Because you already know about functions, you also know about methods in classes. Methods are just function objects created by def statements nested in a class statement’s body. From an abstract perspective, methods provide behavior for instance objects to inherit. From a programming perspective, methods work in exactly the same way as simple functions, with one crucial exception: a method’s first argument always receives the instance object that is the implied subject of the method call.

In other words, Python automatically maps instance method calls to a class’s method functions as follows. Method calls made through an instance, like this:

instance.method(args...)

are automatically translated to class method function calls of this form:

class.method(instance, args...)

where Python determines the class by locating the method name using the inheritance search procedure. In fact, both call forms are valid in Python.

Besides the normal inheritance of method attribute names, the special first argument is the only real magic behind method calls. In a class’s method, the first argument is usually called self by convention (technically, only its position is significant, not its name). This argument provides methods with a hook back to the instance that is the subject of the call—because classes generate many instance objects, they need to use this argument to manage data that varies per instance.

C++ programmers may recognize Python’s self argument as being similar to C++’s this pointer. In Python, though, self is always explicit in your code: methods must always go through self to fetch or change attributes of the instance being processed by the current method call. This explicit nature of self is by design—the presence of this name makes it obvious that you are using instance attribute names in your script, not names in the local or global scope.

Method Example

To clarify these concepts, let’s turn to an example. Suppose we define the following class:

class NextClass: # Define class

def printer(self, text): # Define method

self.message = text # Change instance

print(self.message) # Access instance

The name printer references a function object; because it’s assigned in the class statement’s scope, it becomes a class object attribute and is inherited by every instance made from the class. Normally, because methods like printer are designed to process instances, we call them through instances:

>>> x = NextClass() # Make instance

>>> x.printer('instance call') # Call its method

instance call

>>> x.message # Instance changed

'instance call'

When we call the method by qualifying an instance like this, printer is first located by inheritance, and then its self argument is automatically assigned the instance object (x); the text argument gets the string passed at the call ('instance call'). Notice that because Python automatically passes the first argument to self for us, we only actually have to pass in one argument. Inside printer, the name self is used to access or set per-instance data because it refers back to the instance currently being processed.

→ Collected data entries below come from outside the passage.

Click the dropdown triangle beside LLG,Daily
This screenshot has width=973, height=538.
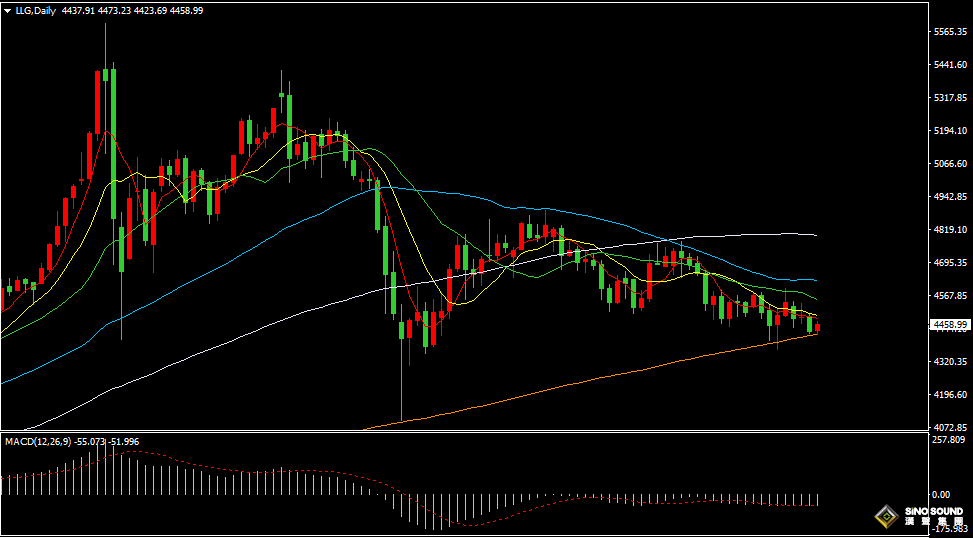7,11
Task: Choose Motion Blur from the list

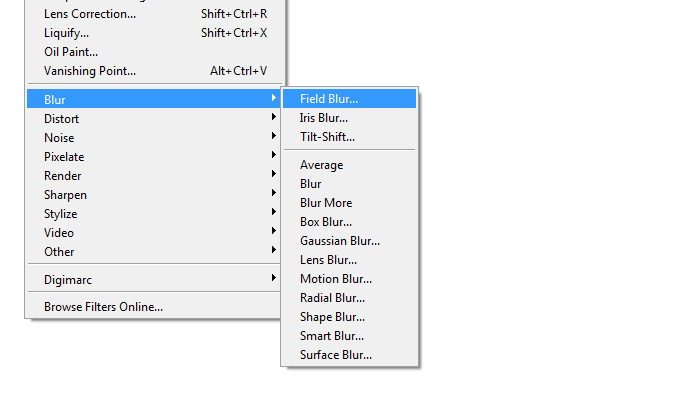Action: [x=336, y=279]
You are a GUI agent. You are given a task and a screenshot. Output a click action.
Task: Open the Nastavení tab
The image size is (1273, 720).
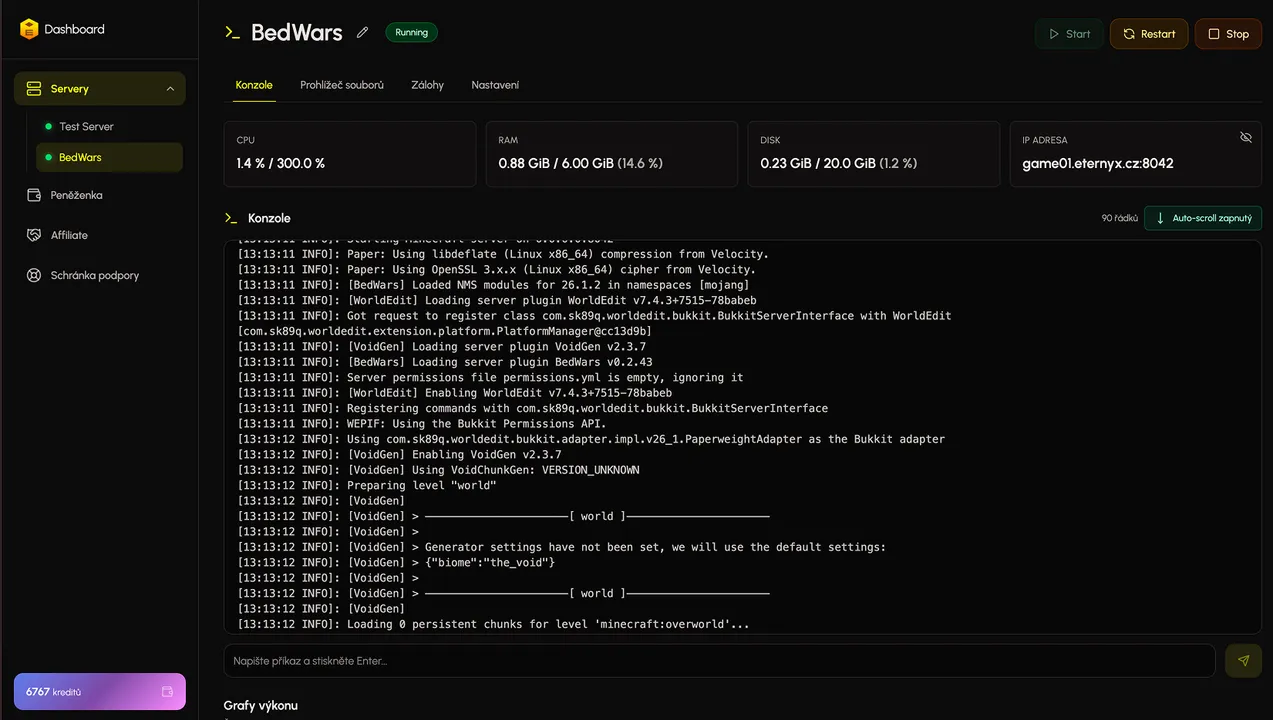(495, 85)
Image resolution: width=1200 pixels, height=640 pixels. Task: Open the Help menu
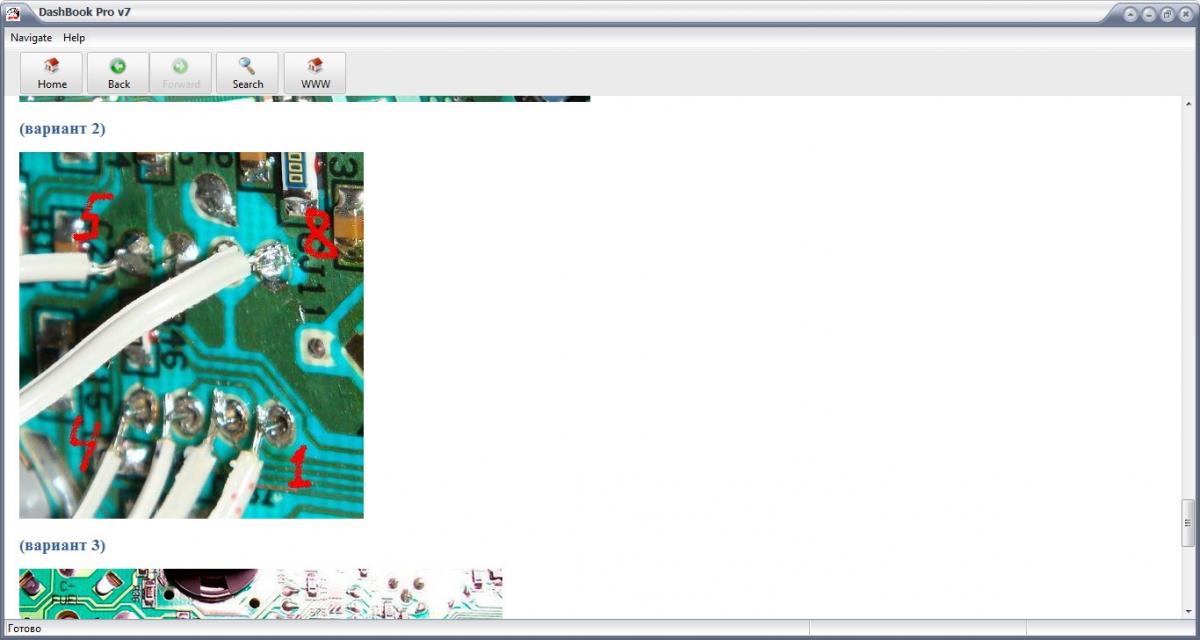tap(74, 38)

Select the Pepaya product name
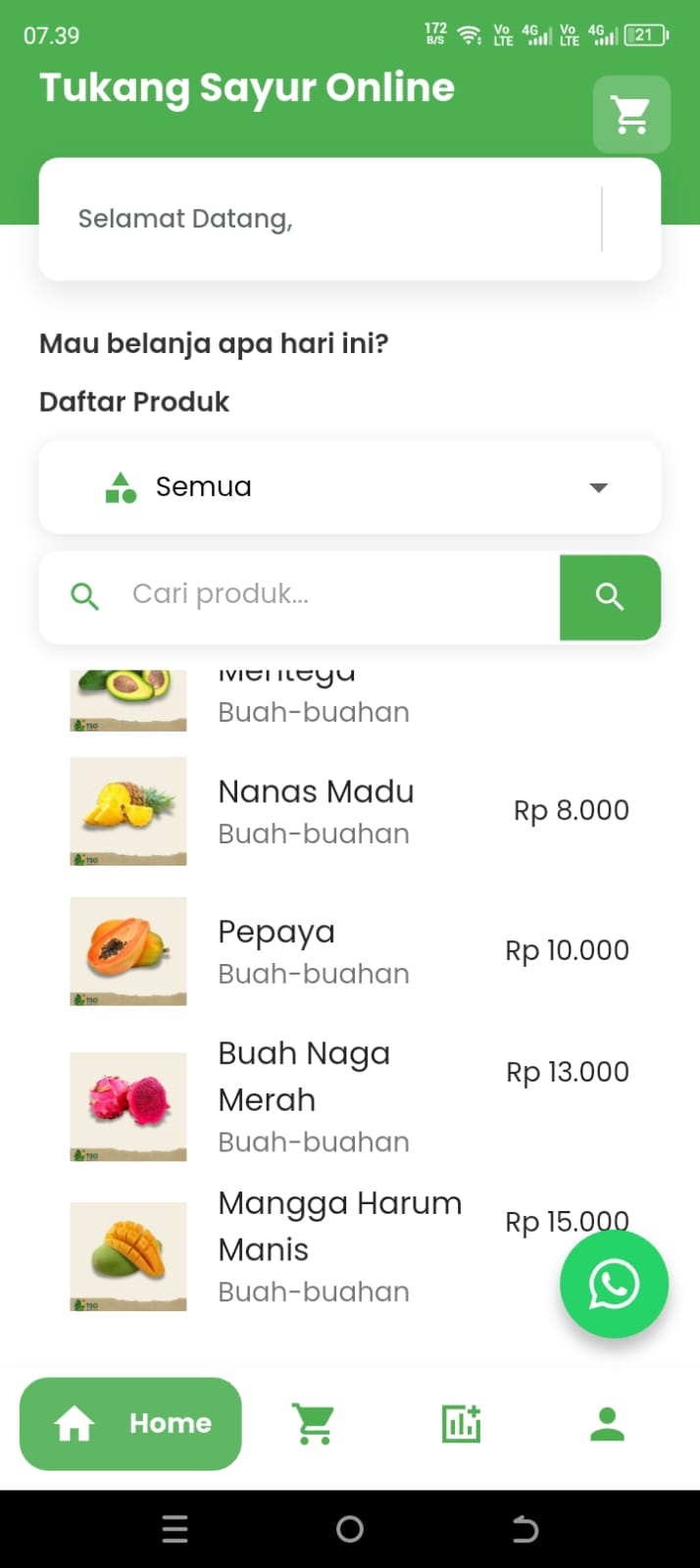tap(276, 932)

As we’ve seen, though, methods may be called in one of two ways—through an instance, or through the class itself. For example, we can also call printer by going through the class name, provided we pass an instance to the self argument explicitly:

>>> NextClass.printer(x, 'class call') # Direct class call

class call

>>> x.message # Instance changed again

'class call'

Calls routed through the instance and the class have the exact same effect, as long as we pass the same instance object ourselves in the class form. By default, in fact, you get an error message if you try to call a method without any instance:

>>> NextClass.printer('bad call')

TypeError: unbound method printer() must be called with NextClass instance...

Calling Superclass Constructors

Methods are normally called through instances. Calls to methods through a class, though, do show up in a variety of special roles. One common scenario involves the constructor method. The __init__ method, like all attributes, is looked up by inheritance. This means that at construction time, Python locates and calls just one __init__. If subclass constructors need to guarantee that superclass construction-time logic runs, too, they generally must call the superclass’s __init__ method explicitly through the class:

class Super:

def __init__(self, x):

...default code...

class Sub(Super):

def __init__(self, x, y):

Super.__init__(self, x) # Run superclass __init__

...custom code... # Do my init actions

I = Sub(1, 2)

This is one of the few contexts in which your code is likely to call an operator overloading method directly. Naturally, you should call the superclass constructor this way only if you really want it to run—without the call, the subclass replaces it completely. For a more realistic illustration of this technique in action, see the Manager class example in the prior chapter’s tutorial.[59]

Other Method Call Possibilities

This pattern of calling methods through a class is the general basis of extending—instead of completely replacing—inherited method behavior. It requires an explicit instance to be passed because all methods do by default. Technically, this is because methods are instance methods in the absence of any special code.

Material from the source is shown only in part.